Казалось бы, и метафизика должна была бы стать на такую же точку зрения. Ведь, действительно, каждая воля Я стремится расширить свое царство я-могу. Почему же тогда совершивший революцию народ никогда не может выбрать среди современных ему форм государственной жизни самую лучшую, то есть самую свободную, и учредить ее у себя? Почему так часто революционный переворот кончается установлением еще более тяжкого деспотизма, чем свергнутый? И каким образом правящее меньшинство могло и может удерживать в повиновении недовольное большинство, если то действительно жаждет свободы? Здесь исторический факт противоречит чувству столь непосредственному и острому, что весьма трудно сохранить объективность даже мыслящему человеку. Страдая в недрах тоталитарного Мы, отождествляя себя со страждущим народом, он не в силах понять, что кажущаяся ему столь естественной и необходимой гражданская свобода может быть для кого-то источником мучений; что завоевывается она не бомбами, баррикадами и кавалерийскими атаками, а, в первую очередь, долгим и трудным путем духовного развития; что свобода эта стоит дорого и не у каждого человека хватает душевных сил платить за нее.
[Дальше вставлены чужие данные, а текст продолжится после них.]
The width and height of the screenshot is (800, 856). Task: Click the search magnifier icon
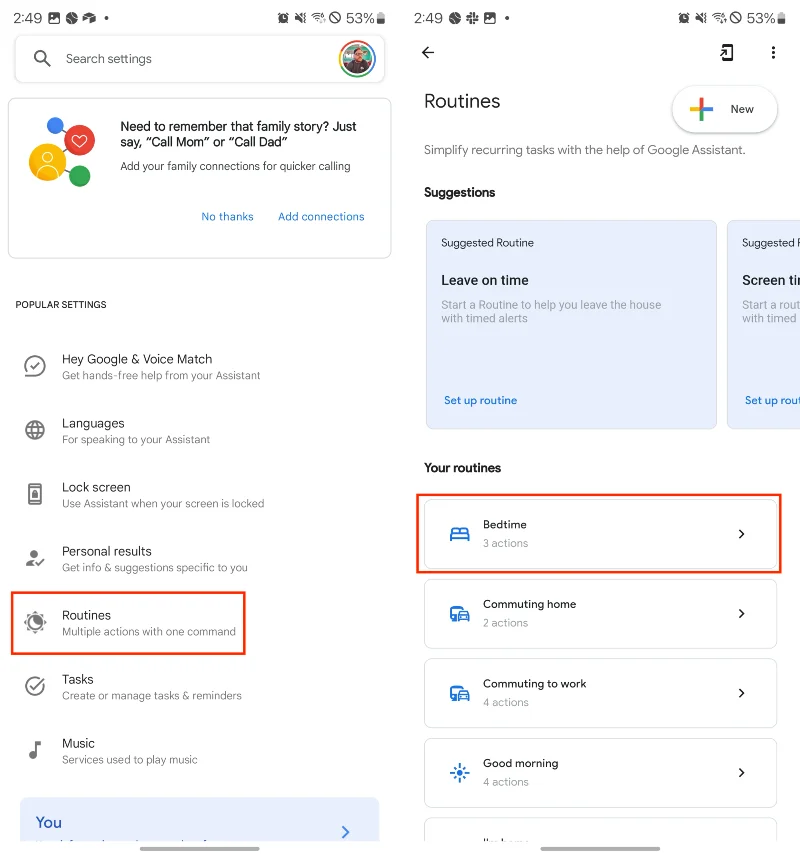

Какой же ценой оплачивается свобода в государстве, то есть широкое и просторное социальное я-могу для каждого гражданина?

Для того, чтобы понять это наглядно, попробуем сравнить положение среднего человека на современных полюсах тоталитаризма и демократии — в Китае и в Америке.

На первый взгляд сравнение это кажется абсолютно невозможным — настолько жизнь американца привольнее, насыщенней, богаче. Его социальное я-могу неизмеримо шире, и обеспечено это не только материальным благополучием, но и огромными возможностями на всех границах: на нижних — предпринимательство всякого рода, на боковых — право участия в политической жизни, в судах, в профсоюзном движении, в любых ассоциациях, на верхних — свобода веры и творчества почти неограниченная. Предложите выбранной нами паре поменяться местами — наверняка, китаец с радостью согласится, американец же, даже если он из тех, кто на досуге заигрывает с идеями Мао, найдет какой-нибудь предлог, чтобы как-нибудь отвертеться.